*SELECTED PASSAGE*.
Friday, November 22, 2024

Dr. Lee Losee Davenport and the Development of Radar in World War II

CELEBRATING FIFTY YEARS OF THE ORAL HISTORY PROJECT

In November 1940 Lee Losee Davenport, a twenty-five-year-old PhD student in physics at the University of Pittsburgh, received a call from the Massachusetts Institute of Technology “about a secret project…he couldn’t tell me what it was, but he wanted me up there immediately.”


Dr. Lee Losee Davenport with
World War II identification and memorabilia.
Courtesy of Greenwich Library
Oral History Project.


The group at MIT consisted of thirty college professors, “heads of physics departments of important colleges here, as far west as Chicago.” They called themselves the “Radiation Lab,” a cover name to hide the real purpose of their study, to develop anti-aircraft radar. Davenport came to the conclusion that he was included in this elite group because he had worked with one of the professors from the University of Pittsburgh who knew that “I was responsible at Pitt for making some of the most complex equipment for my thesis.” Davenport continued, “My role in this project was to get this thing built…the think tank was the idea men, the Einstein-type people… How to reduce that thought into a piece of machinery, or a piece of radio equipment, was up to other people, and I think that is one of the reasons I was chosen…I built x-ray tubes and so on. And I think he viewed me as a scientist who knows how to build things.”

*EXTRACTED DATA*.
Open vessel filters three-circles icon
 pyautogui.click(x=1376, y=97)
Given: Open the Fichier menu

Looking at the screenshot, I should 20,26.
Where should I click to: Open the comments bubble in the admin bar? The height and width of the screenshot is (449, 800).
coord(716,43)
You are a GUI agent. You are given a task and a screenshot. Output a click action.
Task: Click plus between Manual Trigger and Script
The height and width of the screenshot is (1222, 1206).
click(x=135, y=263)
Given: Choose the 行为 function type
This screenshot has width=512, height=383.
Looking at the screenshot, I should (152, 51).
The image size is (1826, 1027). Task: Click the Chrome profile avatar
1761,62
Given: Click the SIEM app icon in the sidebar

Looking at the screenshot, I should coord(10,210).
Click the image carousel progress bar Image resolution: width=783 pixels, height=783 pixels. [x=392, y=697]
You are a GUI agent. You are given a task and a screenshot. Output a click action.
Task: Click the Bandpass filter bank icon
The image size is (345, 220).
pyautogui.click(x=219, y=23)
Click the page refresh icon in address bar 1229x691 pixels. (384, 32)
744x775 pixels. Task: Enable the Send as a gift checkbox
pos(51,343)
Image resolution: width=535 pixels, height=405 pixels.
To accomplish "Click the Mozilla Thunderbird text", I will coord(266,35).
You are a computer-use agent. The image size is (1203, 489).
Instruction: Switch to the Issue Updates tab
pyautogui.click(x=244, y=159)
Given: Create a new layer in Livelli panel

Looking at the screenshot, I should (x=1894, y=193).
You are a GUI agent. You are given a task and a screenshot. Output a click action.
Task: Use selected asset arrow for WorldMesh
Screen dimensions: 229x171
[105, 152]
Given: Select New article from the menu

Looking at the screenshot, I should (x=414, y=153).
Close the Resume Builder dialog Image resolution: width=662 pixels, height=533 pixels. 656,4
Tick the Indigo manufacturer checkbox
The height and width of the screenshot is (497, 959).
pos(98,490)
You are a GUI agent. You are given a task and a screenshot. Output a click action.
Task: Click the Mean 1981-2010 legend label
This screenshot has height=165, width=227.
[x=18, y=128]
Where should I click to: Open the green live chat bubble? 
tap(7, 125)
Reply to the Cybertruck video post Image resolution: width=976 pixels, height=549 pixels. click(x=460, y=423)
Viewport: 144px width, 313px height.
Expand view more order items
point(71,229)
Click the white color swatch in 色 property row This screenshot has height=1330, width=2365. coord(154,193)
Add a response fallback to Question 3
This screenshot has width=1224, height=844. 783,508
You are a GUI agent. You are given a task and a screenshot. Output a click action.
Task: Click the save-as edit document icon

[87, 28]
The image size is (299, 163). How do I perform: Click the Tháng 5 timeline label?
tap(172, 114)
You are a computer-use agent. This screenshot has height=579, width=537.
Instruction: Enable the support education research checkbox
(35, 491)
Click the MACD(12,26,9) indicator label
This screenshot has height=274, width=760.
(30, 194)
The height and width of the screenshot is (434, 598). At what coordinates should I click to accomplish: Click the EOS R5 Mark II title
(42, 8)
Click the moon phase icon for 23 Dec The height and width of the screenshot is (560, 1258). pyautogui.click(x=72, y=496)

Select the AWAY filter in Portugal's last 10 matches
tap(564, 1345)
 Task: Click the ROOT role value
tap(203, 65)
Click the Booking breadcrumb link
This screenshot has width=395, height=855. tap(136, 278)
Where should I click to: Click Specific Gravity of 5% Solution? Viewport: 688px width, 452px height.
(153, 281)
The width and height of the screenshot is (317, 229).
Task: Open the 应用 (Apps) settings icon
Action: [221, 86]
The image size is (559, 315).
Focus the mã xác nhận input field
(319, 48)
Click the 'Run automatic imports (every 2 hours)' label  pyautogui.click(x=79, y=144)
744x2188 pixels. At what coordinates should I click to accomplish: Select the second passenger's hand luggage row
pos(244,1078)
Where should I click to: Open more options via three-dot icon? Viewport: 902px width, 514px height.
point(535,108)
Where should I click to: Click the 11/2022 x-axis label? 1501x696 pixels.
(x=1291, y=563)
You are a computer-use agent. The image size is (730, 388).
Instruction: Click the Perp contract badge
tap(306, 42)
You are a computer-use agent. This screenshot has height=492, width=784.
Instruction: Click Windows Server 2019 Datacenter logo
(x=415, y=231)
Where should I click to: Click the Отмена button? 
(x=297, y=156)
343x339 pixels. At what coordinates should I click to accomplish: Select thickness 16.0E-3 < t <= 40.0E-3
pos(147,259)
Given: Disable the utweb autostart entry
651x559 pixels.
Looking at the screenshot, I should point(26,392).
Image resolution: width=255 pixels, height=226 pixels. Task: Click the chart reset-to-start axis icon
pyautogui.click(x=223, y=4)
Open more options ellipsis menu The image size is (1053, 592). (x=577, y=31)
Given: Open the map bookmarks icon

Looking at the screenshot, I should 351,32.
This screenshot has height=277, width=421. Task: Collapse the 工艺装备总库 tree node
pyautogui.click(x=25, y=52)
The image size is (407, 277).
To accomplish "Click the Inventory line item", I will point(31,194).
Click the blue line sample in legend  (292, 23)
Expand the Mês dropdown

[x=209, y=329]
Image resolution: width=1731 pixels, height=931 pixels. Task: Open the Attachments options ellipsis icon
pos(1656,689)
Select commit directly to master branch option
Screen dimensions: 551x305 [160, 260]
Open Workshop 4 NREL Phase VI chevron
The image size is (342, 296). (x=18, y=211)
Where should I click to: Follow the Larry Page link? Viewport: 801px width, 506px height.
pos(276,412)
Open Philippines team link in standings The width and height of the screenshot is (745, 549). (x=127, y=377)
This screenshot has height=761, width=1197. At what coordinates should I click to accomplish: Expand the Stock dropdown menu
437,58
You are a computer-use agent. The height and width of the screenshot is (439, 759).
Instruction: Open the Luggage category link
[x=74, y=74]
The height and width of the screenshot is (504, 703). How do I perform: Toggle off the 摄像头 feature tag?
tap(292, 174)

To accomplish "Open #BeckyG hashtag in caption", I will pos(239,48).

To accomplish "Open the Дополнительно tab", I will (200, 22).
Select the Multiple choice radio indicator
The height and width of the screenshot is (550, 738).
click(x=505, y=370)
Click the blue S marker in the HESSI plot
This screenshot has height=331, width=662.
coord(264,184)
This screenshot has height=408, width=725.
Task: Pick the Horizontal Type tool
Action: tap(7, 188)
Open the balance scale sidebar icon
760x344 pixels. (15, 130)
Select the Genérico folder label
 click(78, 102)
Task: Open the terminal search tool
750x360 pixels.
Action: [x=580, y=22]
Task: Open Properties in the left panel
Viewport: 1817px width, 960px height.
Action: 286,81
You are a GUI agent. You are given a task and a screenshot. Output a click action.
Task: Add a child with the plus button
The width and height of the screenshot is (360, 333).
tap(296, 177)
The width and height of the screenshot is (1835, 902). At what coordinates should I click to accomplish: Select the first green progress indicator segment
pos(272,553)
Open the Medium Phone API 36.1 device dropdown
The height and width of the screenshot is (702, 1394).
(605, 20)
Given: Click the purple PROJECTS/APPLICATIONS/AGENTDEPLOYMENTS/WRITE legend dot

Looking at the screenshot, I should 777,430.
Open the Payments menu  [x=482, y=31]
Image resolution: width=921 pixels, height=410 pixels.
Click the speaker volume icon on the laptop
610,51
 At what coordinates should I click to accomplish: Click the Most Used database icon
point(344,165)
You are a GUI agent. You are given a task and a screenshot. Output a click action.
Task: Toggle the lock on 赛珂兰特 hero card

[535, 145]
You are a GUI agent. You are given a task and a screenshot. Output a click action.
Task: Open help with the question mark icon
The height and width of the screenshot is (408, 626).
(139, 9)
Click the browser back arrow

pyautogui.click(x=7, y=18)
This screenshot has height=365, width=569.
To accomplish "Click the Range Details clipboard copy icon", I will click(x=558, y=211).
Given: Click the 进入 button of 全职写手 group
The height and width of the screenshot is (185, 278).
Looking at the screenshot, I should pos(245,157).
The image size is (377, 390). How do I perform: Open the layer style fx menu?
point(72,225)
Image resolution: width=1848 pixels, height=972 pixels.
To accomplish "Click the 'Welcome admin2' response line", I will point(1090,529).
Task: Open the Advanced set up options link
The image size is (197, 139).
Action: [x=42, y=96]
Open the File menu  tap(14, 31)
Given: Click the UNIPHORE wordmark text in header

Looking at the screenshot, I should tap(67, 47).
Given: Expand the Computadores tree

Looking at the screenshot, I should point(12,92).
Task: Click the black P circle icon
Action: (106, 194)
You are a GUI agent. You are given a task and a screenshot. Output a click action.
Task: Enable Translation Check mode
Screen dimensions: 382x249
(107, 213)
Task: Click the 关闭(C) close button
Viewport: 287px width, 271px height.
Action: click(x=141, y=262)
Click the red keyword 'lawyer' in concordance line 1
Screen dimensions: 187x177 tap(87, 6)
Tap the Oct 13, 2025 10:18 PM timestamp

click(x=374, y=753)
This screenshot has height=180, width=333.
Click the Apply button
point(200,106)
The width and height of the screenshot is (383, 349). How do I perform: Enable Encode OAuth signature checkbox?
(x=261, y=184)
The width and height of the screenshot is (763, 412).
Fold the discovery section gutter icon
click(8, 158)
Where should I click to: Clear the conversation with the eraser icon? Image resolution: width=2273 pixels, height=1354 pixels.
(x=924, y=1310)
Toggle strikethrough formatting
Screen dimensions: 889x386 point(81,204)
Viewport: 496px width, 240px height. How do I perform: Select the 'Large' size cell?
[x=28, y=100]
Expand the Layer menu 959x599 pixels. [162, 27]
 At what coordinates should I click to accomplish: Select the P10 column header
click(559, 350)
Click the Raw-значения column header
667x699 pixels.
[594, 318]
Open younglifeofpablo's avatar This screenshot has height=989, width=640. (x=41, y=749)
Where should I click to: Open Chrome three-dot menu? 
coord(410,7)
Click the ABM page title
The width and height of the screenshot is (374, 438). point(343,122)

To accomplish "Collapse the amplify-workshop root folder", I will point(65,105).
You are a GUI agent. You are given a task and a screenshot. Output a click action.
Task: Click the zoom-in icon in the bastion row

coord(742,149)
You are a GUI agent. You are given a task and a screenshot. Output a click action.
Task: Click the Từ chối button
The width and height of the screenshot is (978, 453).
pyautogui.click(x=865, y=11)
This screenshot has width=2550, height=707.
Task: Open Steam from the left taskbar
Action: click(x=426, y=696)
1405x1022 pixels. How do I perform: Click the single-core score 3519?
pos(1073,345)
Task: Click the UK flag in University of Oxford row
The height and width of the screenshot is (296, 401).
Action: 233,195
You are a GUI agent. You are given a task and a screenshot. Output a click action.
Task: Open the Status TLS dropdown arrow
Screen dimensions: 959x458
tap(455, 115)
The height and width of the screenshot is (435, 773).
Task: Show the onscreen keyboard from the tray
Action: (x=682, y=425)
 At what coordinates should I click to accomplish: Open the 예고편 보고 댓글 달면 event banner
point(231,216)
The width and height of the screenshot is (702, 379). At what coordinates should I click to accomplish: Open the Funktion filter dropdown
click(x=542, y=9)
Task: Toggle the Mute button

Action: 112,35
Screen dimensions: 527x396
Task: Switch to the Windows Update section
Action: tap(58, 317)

*SHORT EXERCISE A*. Name every institution or organization mentioned in the Davenport radar passage.
*SHORT EXERCISE B*. Please resume the Davenport radar passage after its final sentence, carrying on its account.
The records have no connection to the Davenport radar passage.

*OUTPUT A*. University of Pittsburgh, Massachusetts Institute of Technology (MIT), Radiation Lab, Greenwich Library, Oral History Project

*OUTPUT B*.
 

Dr. Davenport was interviewed by Oral History Project volunteer Janet T. Klion in 2008 at the age of 93. He described his experiences as a member of the Radiation Lab, and their invaluable contributions to the development of anti-aircraft radar, instrumental in the Allied victory in World War II.

 

As Davenport described it, the secret tasks of the Radiation Lab were twofold. Firstly, “to take a magnetron…and see if you could make a radar device small enough to fit in the nose of an airplane. In that way they hoped to be able to find the German fighter planes or bombers at night, that had been bombing London with serious damage.”

 

Davenport was assigned to Project Two, “to see if you could make a radar system that could operate in all weather, pick out airplanes – a single airplane – and follow it automatically so that it would be accurately possible to aim an anti-aircraft gun at the plane and shoot it down.”

 

RADAR, the acronym which stands for Radio Direction-finding and Range, “travels at the speed of light…and you have to measure time to that accuracy to be able to find out how far it is. You have about a hundred-millionths of a second to measure the time.” After three months of work on the project with radar, it was possible to find an airplane. “In May of 1941, seven months before Pearl Harbor, “we had a system that worked on the roof of MIT, which we could follow an airplane with, track it automatically, follow that plane without human help.”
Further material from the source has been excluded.